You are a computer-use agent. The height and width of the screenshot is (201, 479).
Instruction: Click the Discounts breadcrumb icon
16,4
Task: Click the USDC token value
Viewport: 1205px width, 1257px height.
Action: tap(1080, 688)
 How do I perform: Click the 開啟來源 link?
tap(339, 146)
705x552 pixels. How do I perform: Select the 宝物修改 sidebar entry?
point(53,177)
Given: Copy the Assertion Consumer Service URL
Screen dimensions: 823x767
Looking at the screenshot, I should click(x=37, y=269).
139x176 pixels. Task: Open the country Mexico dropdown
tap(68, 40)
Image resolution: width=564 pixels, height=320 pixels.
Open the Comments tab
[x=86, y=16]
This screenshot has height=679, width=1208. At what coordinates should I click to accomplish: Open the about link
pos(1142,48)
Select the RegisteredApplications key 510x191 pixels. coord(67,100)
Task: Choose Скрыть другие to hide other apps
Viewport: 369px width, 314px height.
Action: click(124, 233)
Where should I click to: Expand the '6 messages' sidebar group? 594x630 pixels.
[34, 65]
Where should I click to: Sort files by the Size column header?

The problem >>
With no additions or omissions, transcribe every record.

Response to this exercise >>
You are a computer-use agent. The height and width of the screenshot is (201, 479).
Instruction: Click the Discounts breadcrumb icon
16,4
Task: Click the USDC token value
Viewport: 1205px width, 1257px height.
Action: tap(1080, 688)
 How do I perform: Click the 開啟來源 link?
tap(339, 146)
705x552 pixels. How do I perform: Select the 宝物修改 sidebar entry?
point(53,177)
Given: Copy the Assertion Consumer Service URL
Screen dimensions: 823x767
Looking at the screenshot, I should click(x=37, y=269).
139x176 pixels. Task: Open the country Mexico dropdown
tap(68, 40)
Image resolution: width=564 pixels, height=320 pixels.
Open the Comments tab
[x=86, y=16]
This screenshot has height=679, width=1208. At what coordinates should I click to accomplish: Open the about link
pos(1142,48)
Select the RegisteredApplications key 510x191 pixels. coord(67,100)
Task: Choose Скрыть другие to hide other apps
Viewport: 369px width, 314px height.
Action: click(124, 233)
Where should I click to: Expand the '6 messages' sidebar group? 594x630 pixels.
[34, 65]
Where should I click to: Sort files by the Size column header?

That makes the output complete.